Below is a statement that is written side by side with Kimathi’s statue.
Although he was hanged 59 years ago and buried in a secret grave by the colonial government to avoid making him a martyr, Dedan Kimathi remains one of the most enduring figures of Kenya’s freedom struggle.
Kimathi sacrificed his youth his wife and children for the sake of his country when took up arms against the British colonialists, and paid the ultimate price, when he was hanged on February 18, 1956.
In the forest, Kimathi distinguished himself as a fierce fighter. His capture and eventual hanging was the climax of a complex conspiracy and betrayal by treacherous locals.
The spot where he was shot at Karuna-ini, at the edge of the Aberdare has reportedly remained bare as no grass grows there.
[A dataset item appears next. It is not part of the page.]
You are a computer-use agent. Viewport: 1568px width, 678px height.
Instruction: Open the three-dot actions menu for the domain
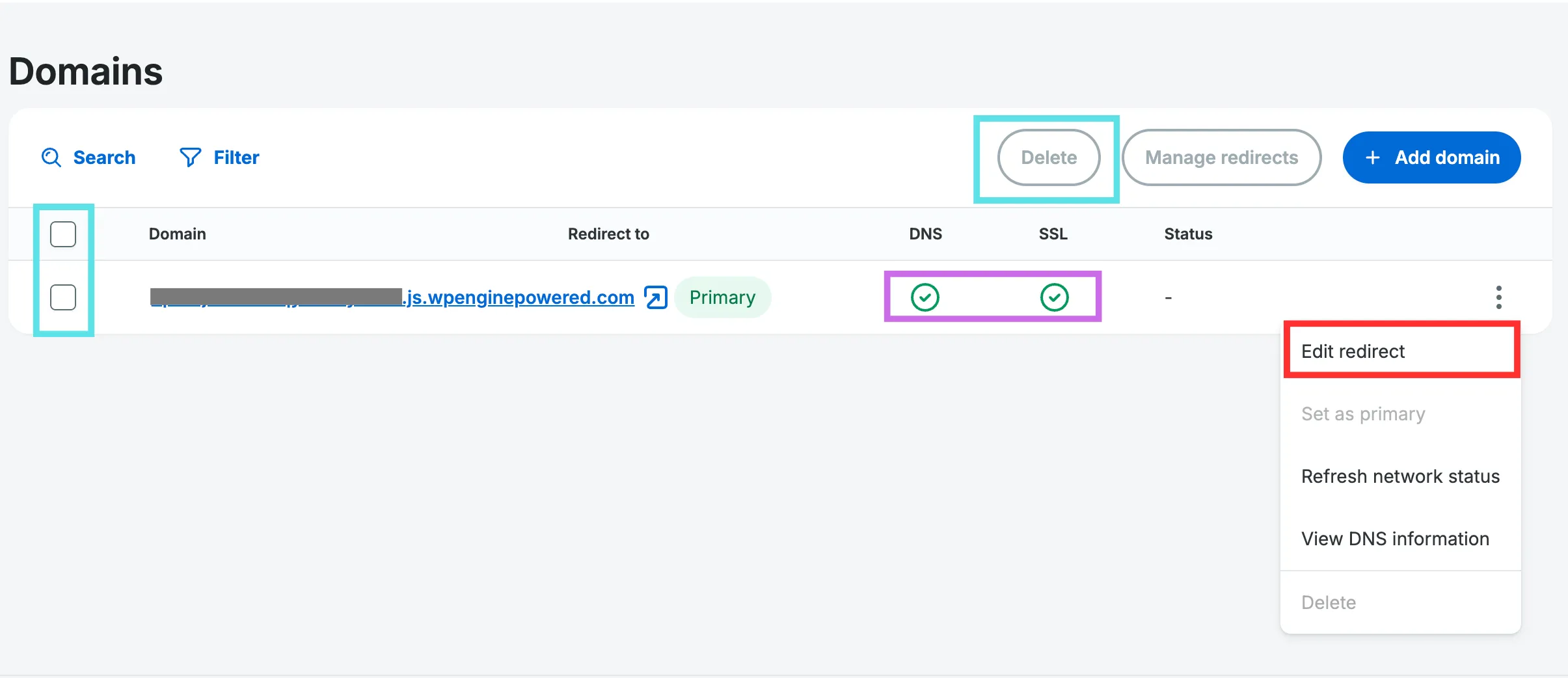1499,297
A bronze statue of Kimathi striking a defiant pose was erected in 2006 to mark 50 years of his hanging, and now towers above the road intersection that also bears his name.
A secondary school and a technical university in Nyeri also memorialise the man, a slow but steady rehabilitation of the rebel to a true hero of our liberation. Today at 10am there shall be a celebration of Kimathi’s life, along Kimathi Street where his statute stands defiantly.